*Prompt:* Rewrite the rows from the line with "Select the 692 Standover value for S" up to and including the line with "tap(971, 309)", replacing "screenshot" with "image" and changing nothing else. Leave the pictures out of your answer.

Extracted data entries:
Start

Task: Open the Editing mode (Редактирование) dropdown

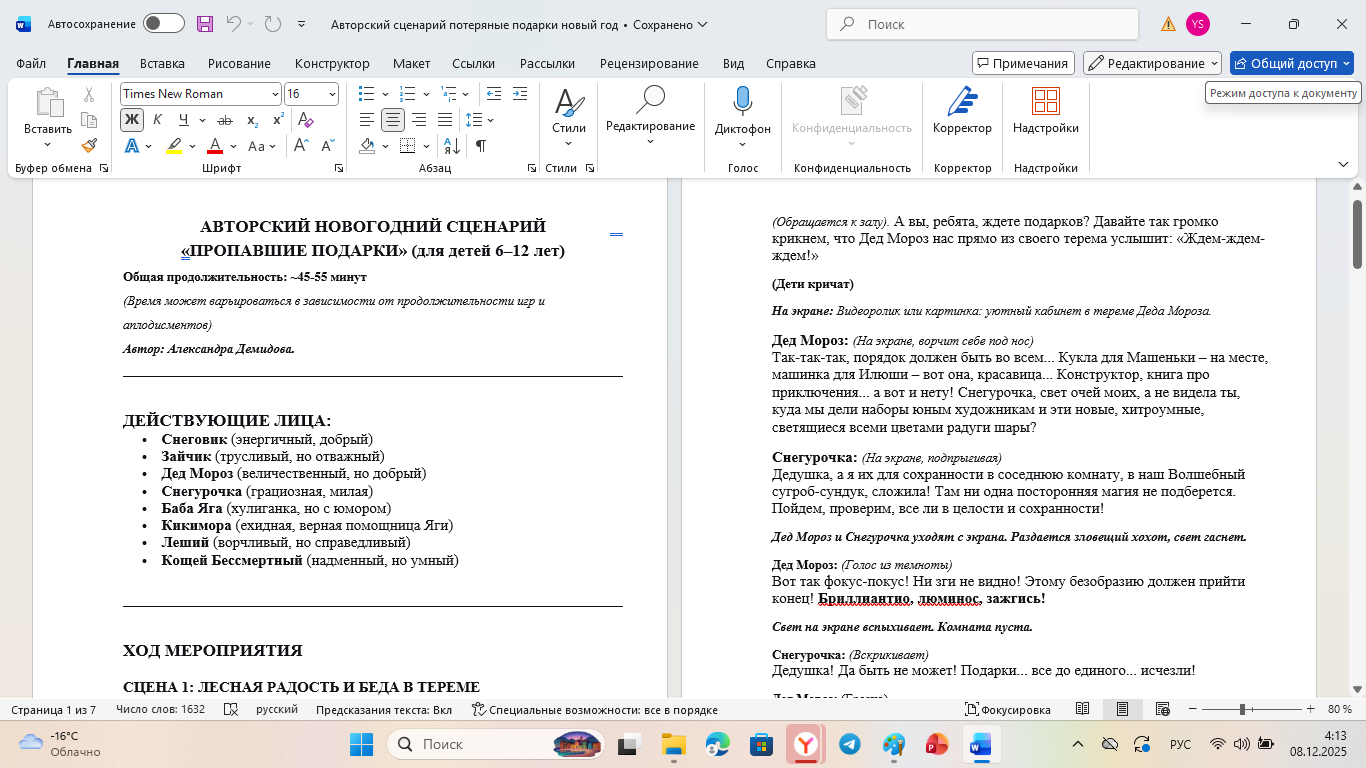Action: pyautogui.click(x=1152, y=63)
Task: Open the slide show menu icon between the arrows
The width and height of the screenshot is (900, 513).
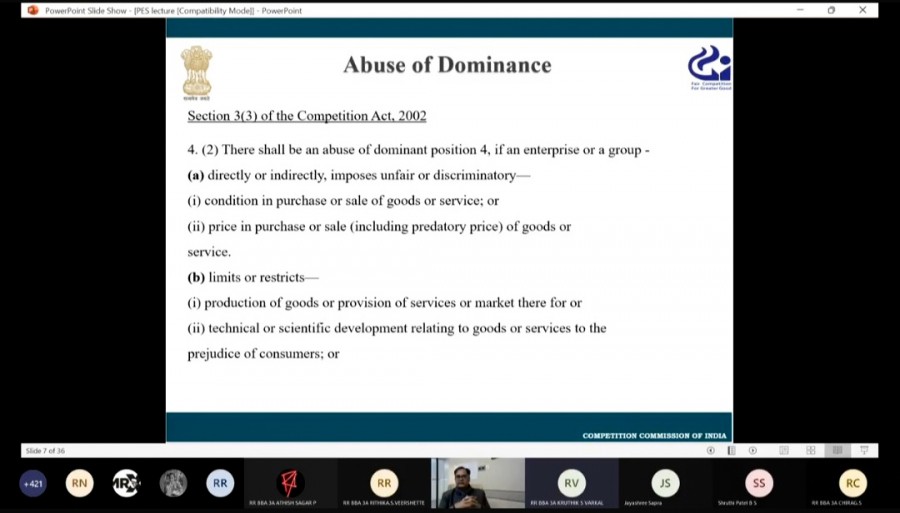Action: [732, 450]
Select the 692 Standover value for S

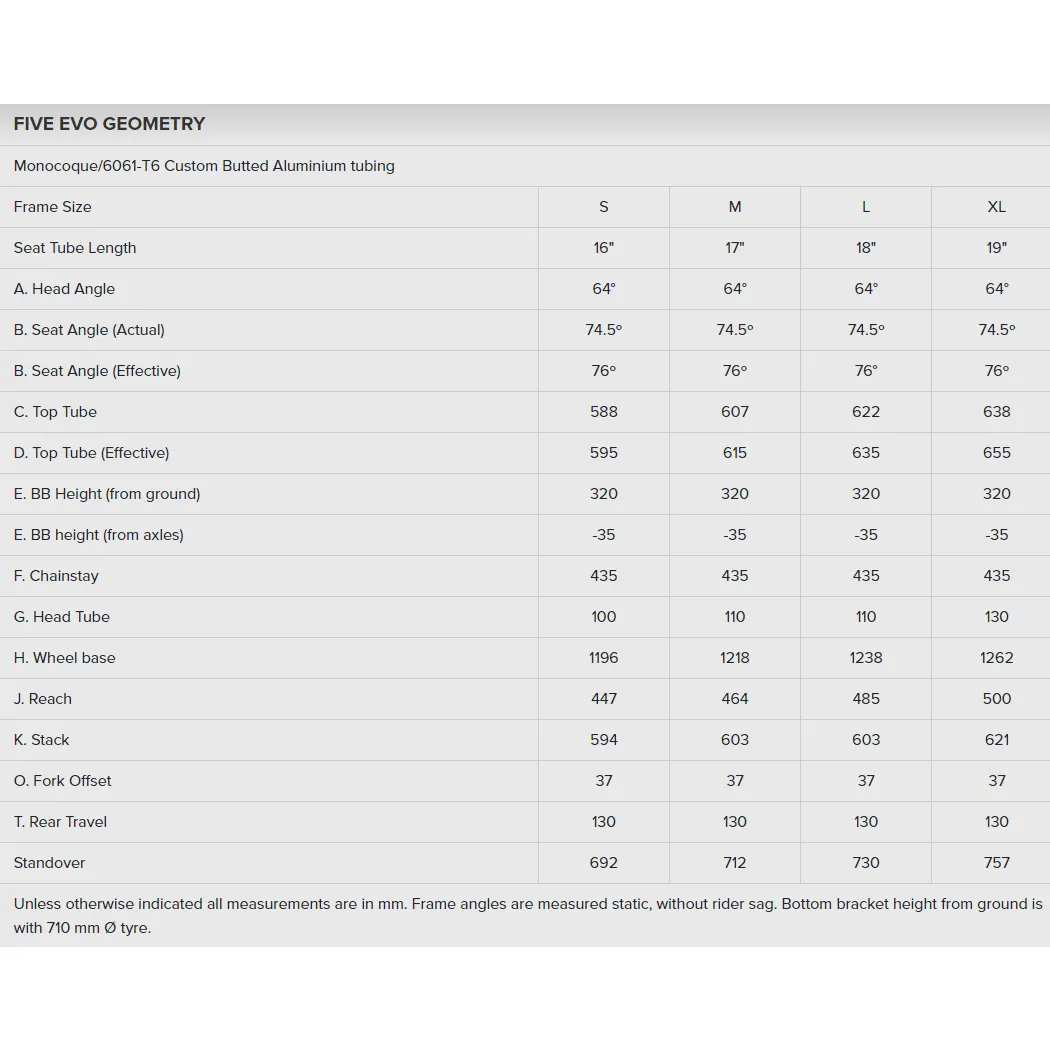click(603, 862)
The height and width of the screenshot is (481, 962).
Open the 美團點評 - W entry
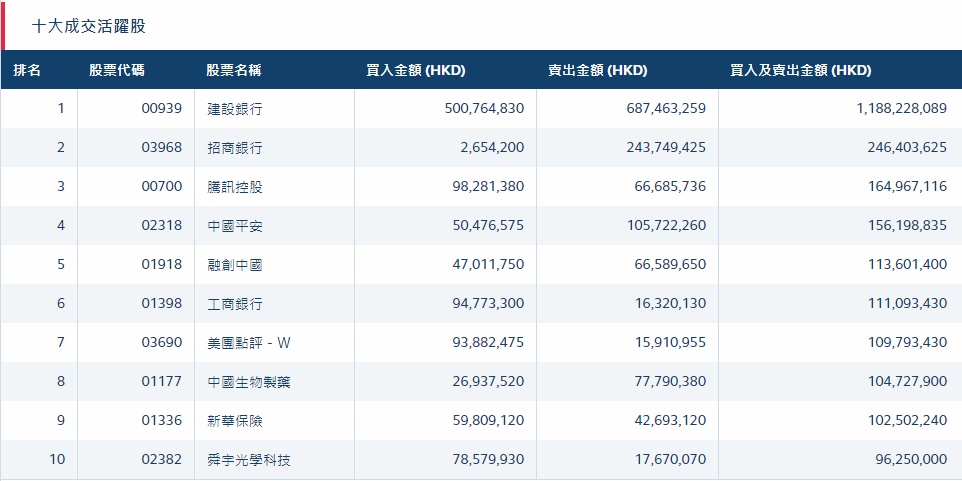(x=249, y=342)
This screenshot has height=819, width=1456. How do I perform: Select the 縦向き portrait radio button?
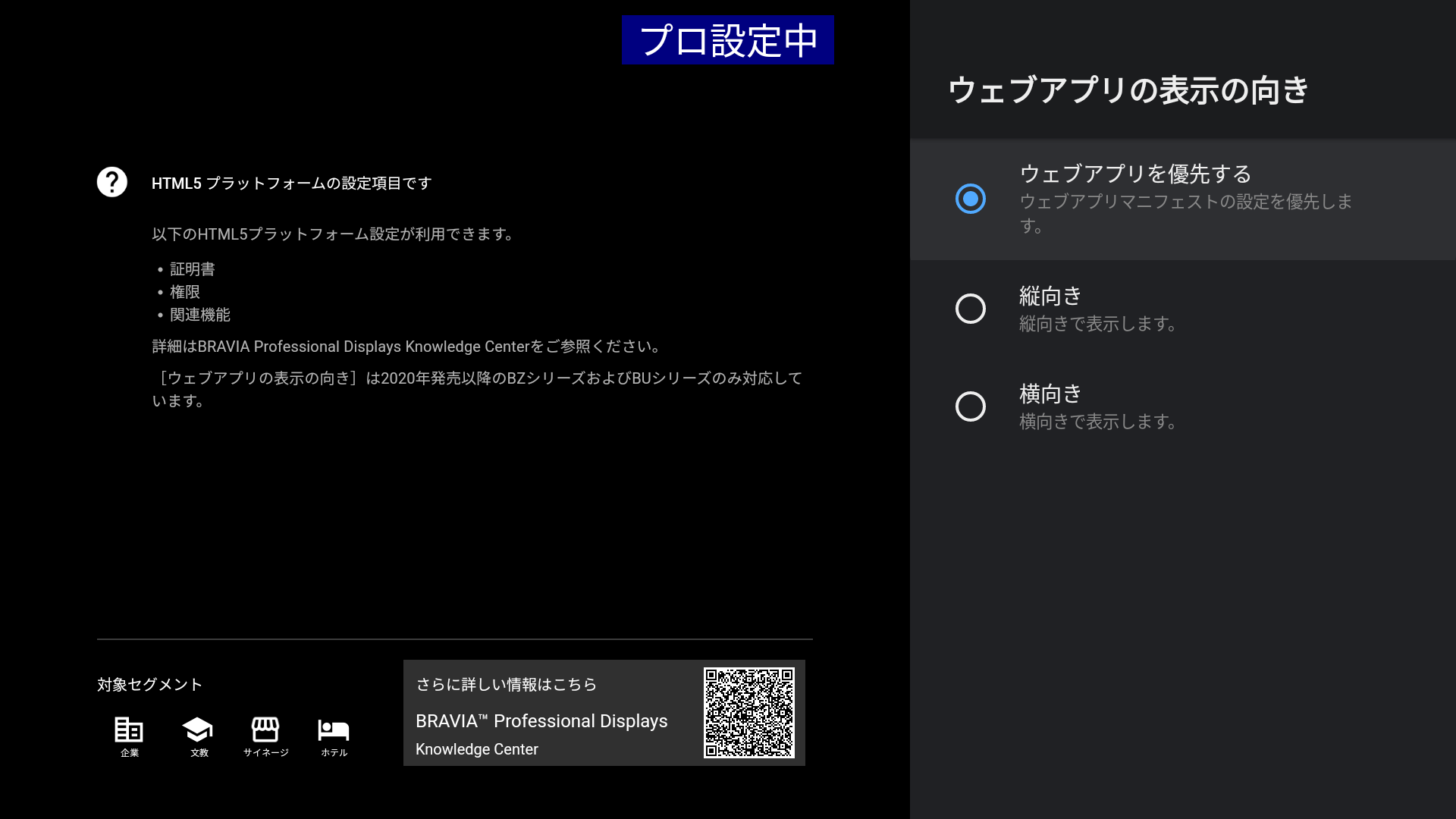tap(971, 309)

End
Start

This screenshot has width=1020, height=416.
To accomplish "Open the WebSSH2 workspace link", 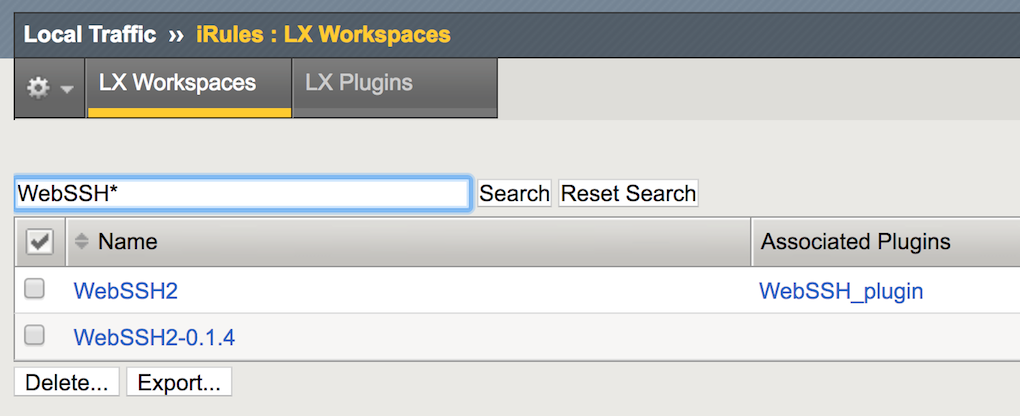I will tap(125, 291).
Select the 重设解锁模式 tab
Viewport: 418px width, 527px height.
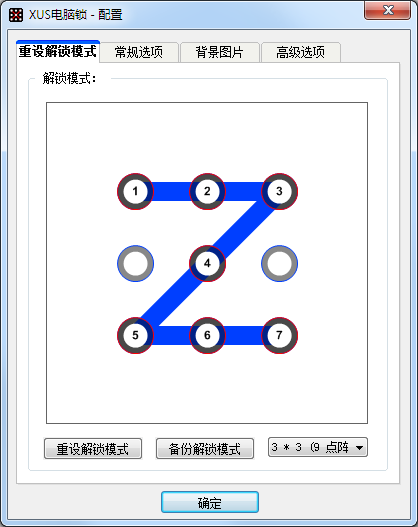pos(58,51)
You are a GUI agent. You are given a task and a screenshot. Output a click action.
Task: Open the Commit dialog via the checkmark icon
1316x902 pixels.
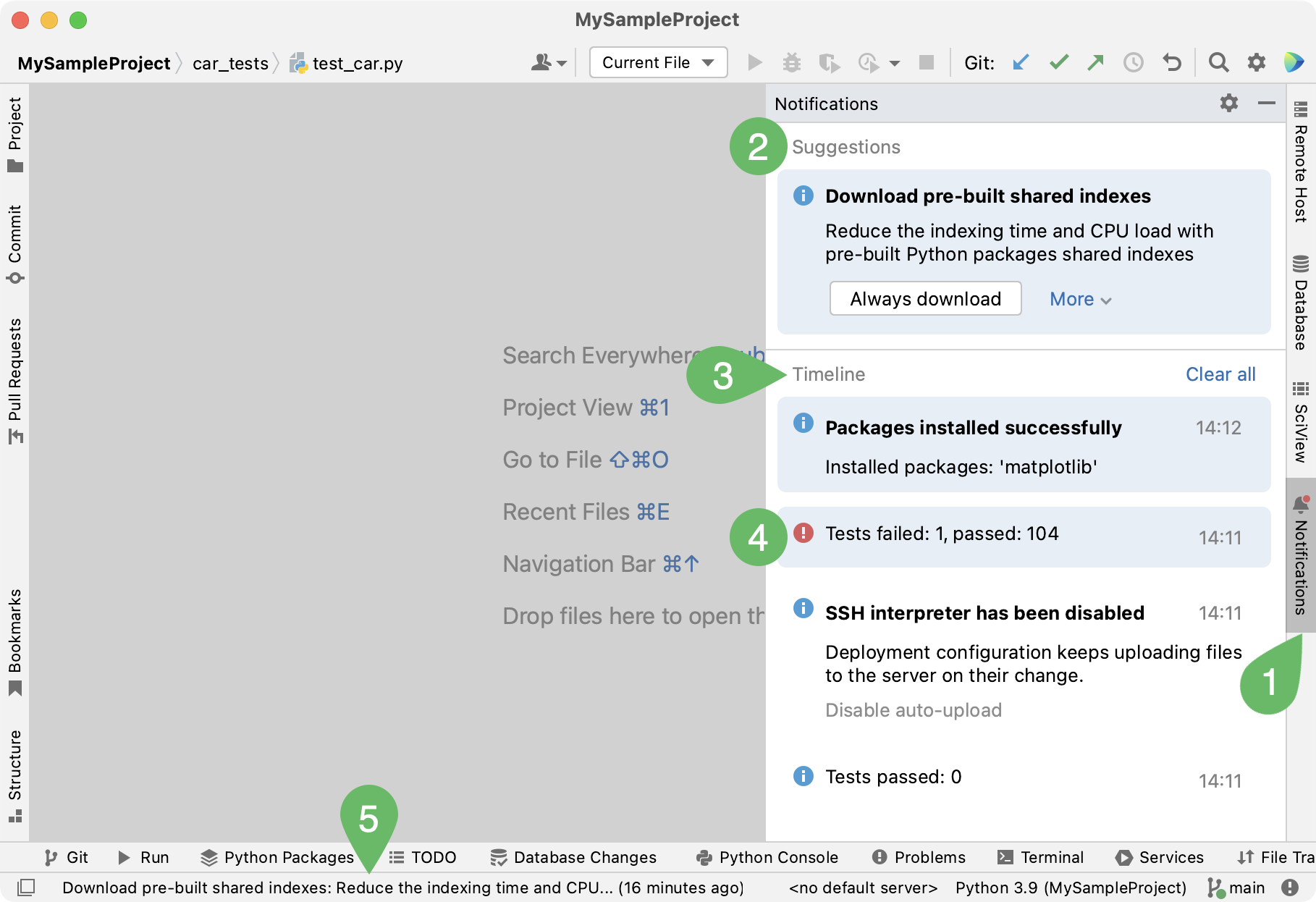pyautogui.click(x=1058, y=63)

End

*Answer to the problem:*
Select the 692 Standover value for S

click(603, 862)
The height and width of the image is (481, 962).
Open the 美團點評 - W entry
(x=249, y=342)
This image has height=819, width=1456. How do I perform: Select the 縦向き portrait radio button?
tap(971, 309)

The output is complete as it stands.